With just weeks until BFCM, Shopify execs challenged us to “see if we know our systems” by adding new metrics and scaling the live map.
In this ask, the Shopify Data Platform Engineering team saw an opportunity. We have an internal consulting team that arose organically to assist Shopify teams in leveraging our data stack. Lately, they'd been helping teams adopt stateful stream processing technologies. Streaming is still a developing practice at Shopify, but we knew we could tap this team to help us use this technology to scale the BFCM live map. With this in mind, we met with the Marketing, Revenue, UX, Product, and Engineering teams, all of whom were equally invested in this project, to discuss what we could accomplish in advance of BFCM.
Deconstructing Last Year’s Model
We started by taking stock of the system powering the 2020 live map. The frontend was built with React and a custom 3D visualization library. The backend was a home-grown, bespoke stateful streaming service we call Cricket, built in Go. Cricket processes messages from relevant Kafka topics and broadcasts metrics to the frontend via Redis.
Our biggest concern was that this year Cricket could be overloaded with the volume coming from the checkout Kafka topic. To give you an idea of what that volume looked like, at the peak we saw roughly 50,000 messages per second during the 2021 BFCM weekend. On top of volume concerns, our Kafka topic contains more than just the subset of events that we need, and those events contain fields we didn’t intend to use.

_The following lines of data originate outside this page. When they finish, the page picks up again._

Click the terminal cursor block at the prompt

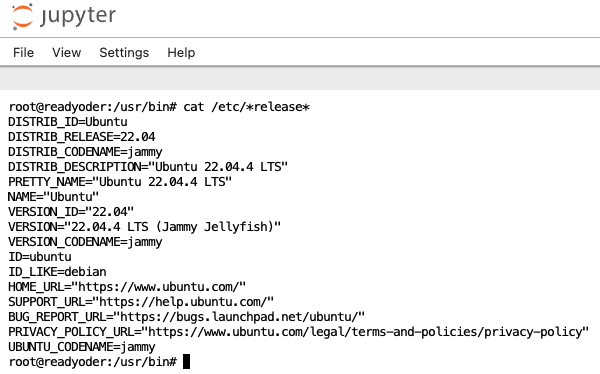pos(186,362)
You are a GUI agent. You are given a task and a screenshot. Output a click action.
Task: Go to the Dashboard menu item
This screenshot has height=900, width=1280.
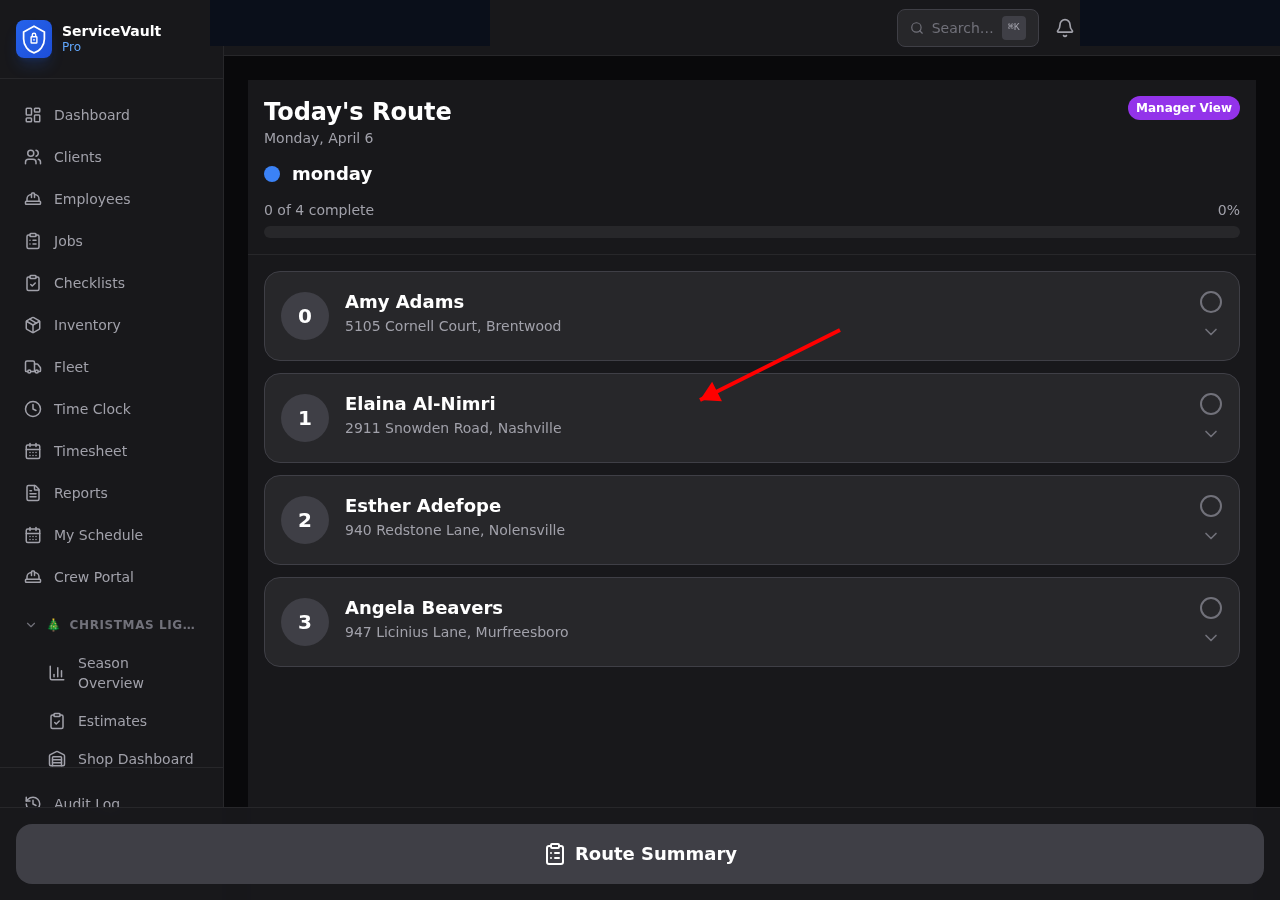coord(91,115)
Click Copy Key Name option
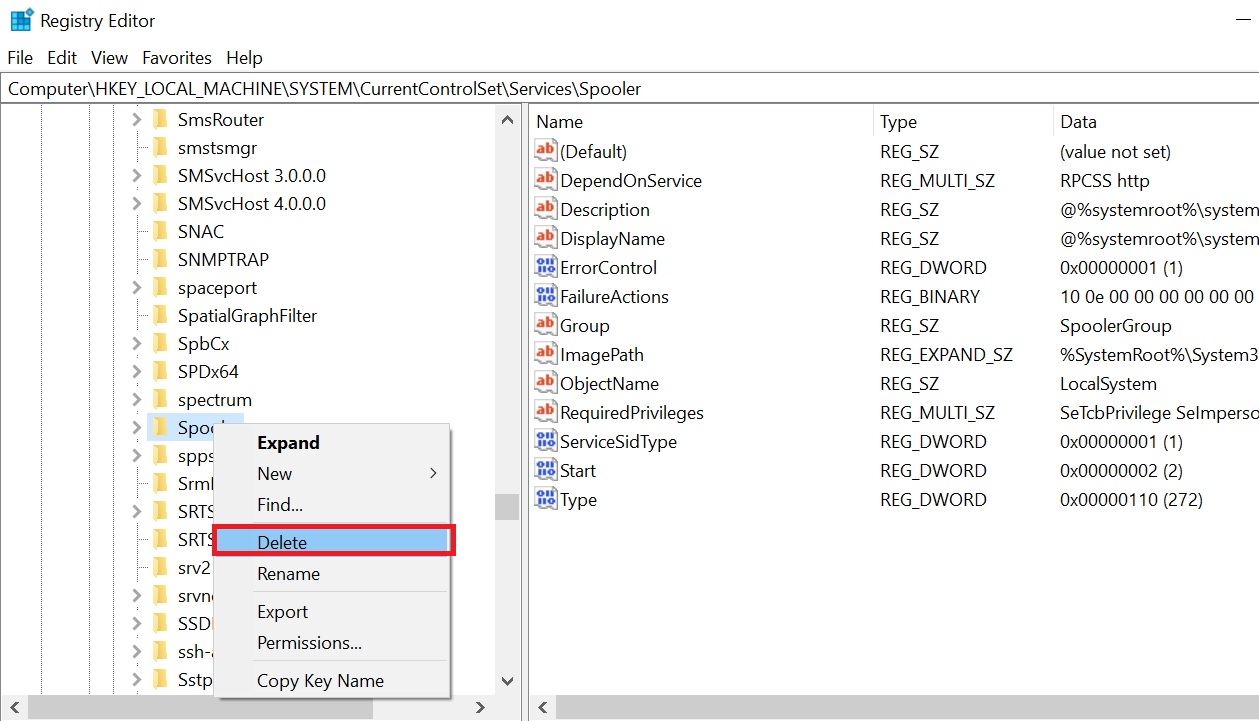Screen dimensions: 1259x721 pyautogui.click(x=320, y=681)
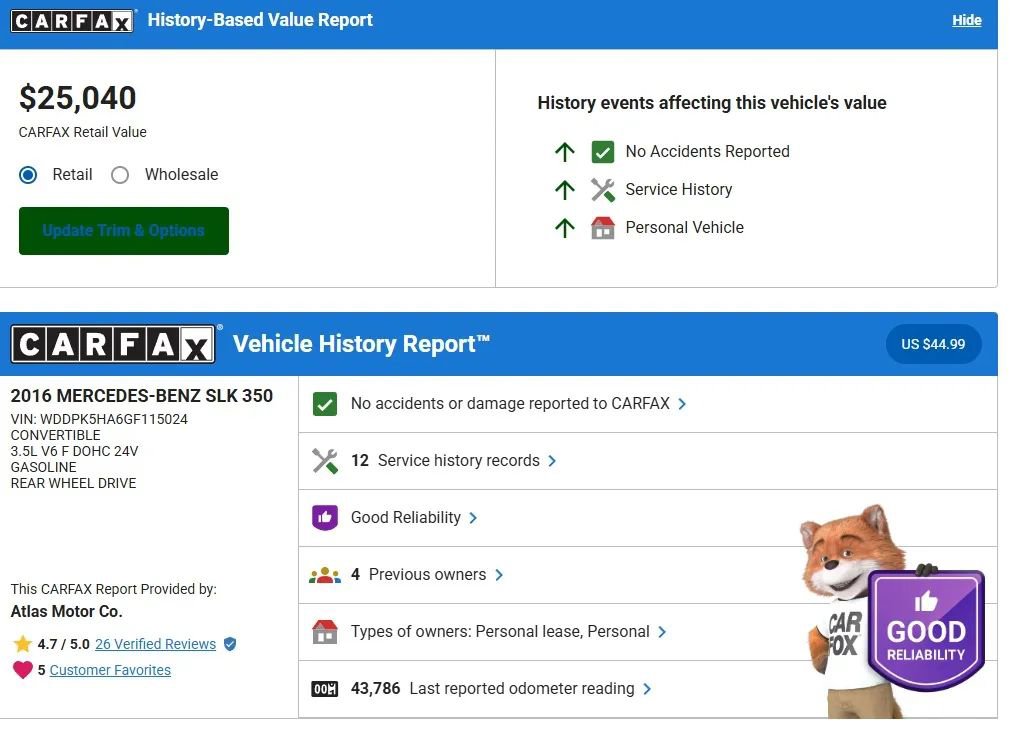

Another challenge we faced was that the connection between Cricket and the frontend had a number of weaknesses. The original authors were aware of these, but there were trade-offs they’d made to get things ready in time. We were using Redis to queue up messages and broadcast our metrics to browsers, which was inefficient and relatively complex. The metrics displayed on our live map have more relaxed requirements around ordering than, say, chat applications where message order matters. Instead, our live map metrics:
- Can tolerate some data loss: If you take a look at the image above of last year’s live map, you’ll see arc visuals that represent where an order is made and shipping to. These data visualizations are already sampled because we’re not displaying every single order on the browser (it would be too many!). So it’s okay if we lose some of the arc visuals because we’re unable to draw all arcs on the screen anyways.
- Only require the latest value: While Cricket relays near real-time updates, we’re only interested in displaying the latest statistics for our metrics. Last year those metrics included sales per minute, orders per minute, and our carbon offset. Queuing up and publishing the entire broadcasted history for these metrics would be excessive.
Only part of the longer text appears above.